++++ Text block ++++
With the recent passing of American icon and Supreme Court Justice Ruth Bader Ginsburg, the upcoming Presidential election has taken on a new intensity, as both political parties gear up for a confirmation battle in the Senate, and millions of voters decide whether the Supreme Court’s leaning is a ballot-box issue.

Many see the upcoming fight as one where Senate Majority Leader Mitch McConnell is siding with President Donald Trump, violating his own precedent of not confirming Supreme Court nominees in an election year. In reality, McConnell’s actions function more as an insurance policy to retain a conservative influence on the Supreme Court without needing the politically troubled President to win reelection.


Despite her long and storied career, Justice Ginsburg’s passing was immediately — and somewhat callously — evaluated in terms of the political mudslinging that would soon ensue. With the release of her dying wish to be replaced by the next president, Trump was faced with a decision. On the one hand, he could rush to fill her seat, mocking the precedent set by the Senate majority in 2016 and potentially sparking an arduous confirmation battle. On the other, he could wait, making the case to religious voters and defecting moderates that the only way they could ensure another conservative on the Supreme Court would be to turn out in droves to support him on Nov. 3.

By pursuing the former, he would conform to his brazen, often hypocritical brand of politics; the latter would be the calculated move of someone confident in his chances of reelection.

After choosing to nominate, the President and the Senate majority have been met with fierce criticism, as many recall the same majority’s vehement opposition to President Barack Obama’s judicial appointee to replace the late Justice Antonin Scalia in 2016. Charges of hypocrisy have been largely ignored by McConnell, leading many to believe that he is blindly following President Trump’s directives in spite of his professional obligation to honor the precedent he and his colleagues set years ago.

The Kentucky Republican, however, is playing a much longer game than just pleasing the President. In fact, he isn’t making a risky gamble at all — he’s hedging his bets. If McConnell can push through the now-named Amy Coney Barrett as the nominee, he can guarantee a right-leaning bent on the Supreme Court for a generation to religious and judiciary-focused conservatives.

Doing so will give those same voters, who have recently been reconsidering their support for the often divisive and hardly religious President Trump, a chance to quietly get what they came for and go. Their views will be carried out by the Supreme Court, and they will not need to support the President in his reelection bid. If the President should fail in his reelection bid and Joe Biden were to replace him, Mitch McConnell will be able to return to policymaking as normal with the Supreme Court victory in his back pocket; he will not have to deal with the demands of what has been an idiosyncratic and disorganized Trump administration.
++++ Supplied data ++++
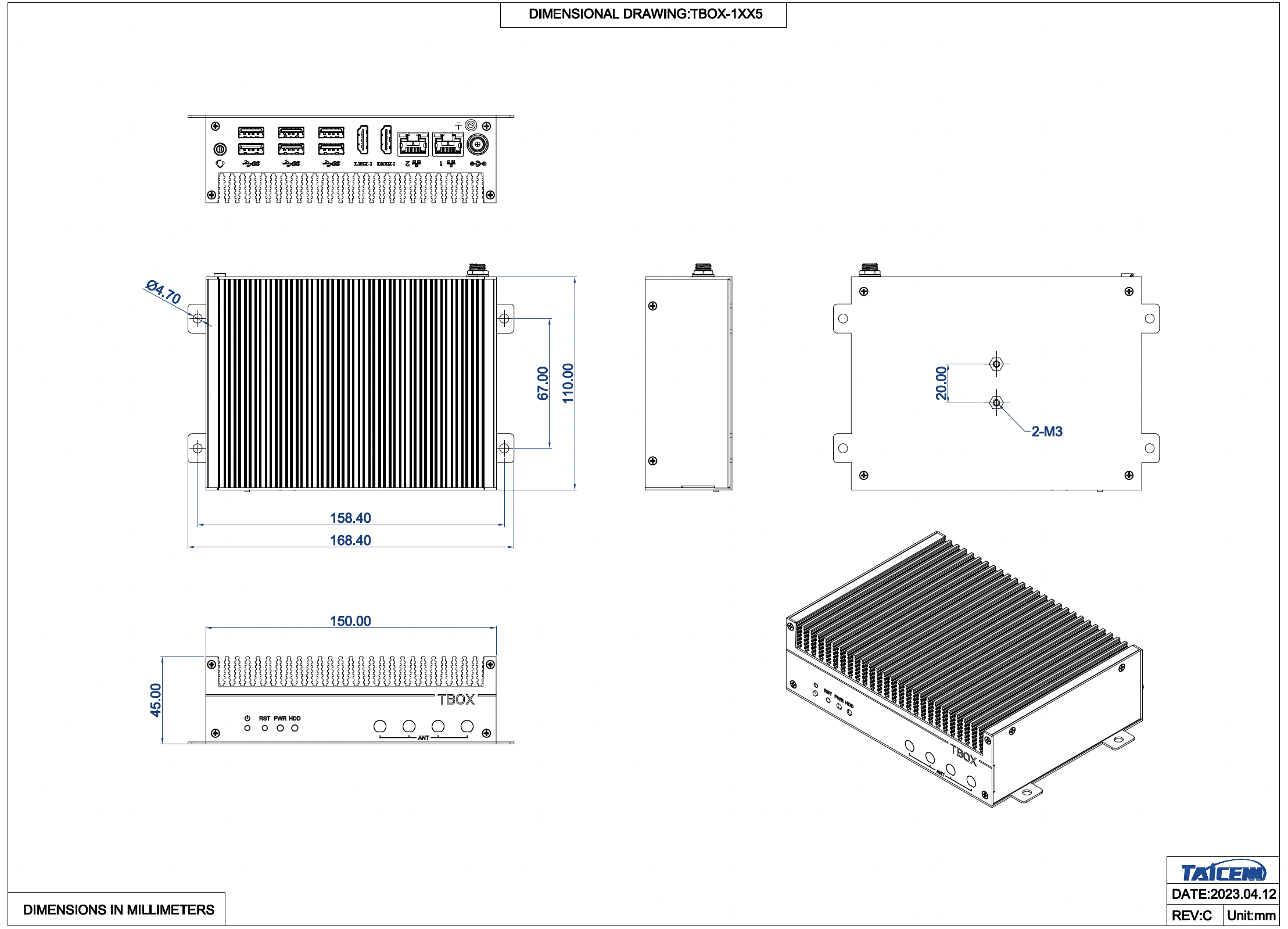
Task: Click the 3.5mm audio jack port
Action: pos(220,149)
++++
> _Brief 1_: In two sentences, summarize the opinion piece on Mitch McConnell and the Supreme Court vacancy.
> _Brief 2_: From the opinion piece on the Supreme Court vacancy, write out the passage starting with "Despite her long" and going on through "chances of reelection.".

> _Full solution 1_: After Ruth Bader Ginsburg's death, President Trump chose to nominate a replacement before the election, and Senate Majority Leader Mitch McConnell drew charges of hypocrisy because the same Senate majority had opposed President Obama's nominee to replace Justice Antonin Scalia in 2016. The piece argues that McConnell is hedging his bets, since confirming Amy Coney Barrett would secure a right-leaning Supreme Court for a generation, let conservative voters get what they came for without supporting Trump's reelection, and leave McConnell free to return to normal policymaking if Joe Biden wins.

> _Full solution 2_:
Despite her long and storied career, Justice Ginsburg’s passing was immediately — and somewhat callously — evaluated in terms of the political mudslinging that would soon ensue. With the release of her dying wish to be replaced by the next president, Trump was faced with a decision. On the one hand, he could rush to fill her seat, mocking the precedent set by the Senate majority in 2016 and potentially sparking an arduous confirmation battle. On the other, he could wait, making the case to religious voters and defecting moderates that the only way they could ensure another conservative on the Supreme Court would be to turn out in droves to support him on Nov. 3.

By pursuing the former, he would conform to his brazen, often hypocritical brand of politics; the latter would be the calculated move of someone confident in his chances of reelection.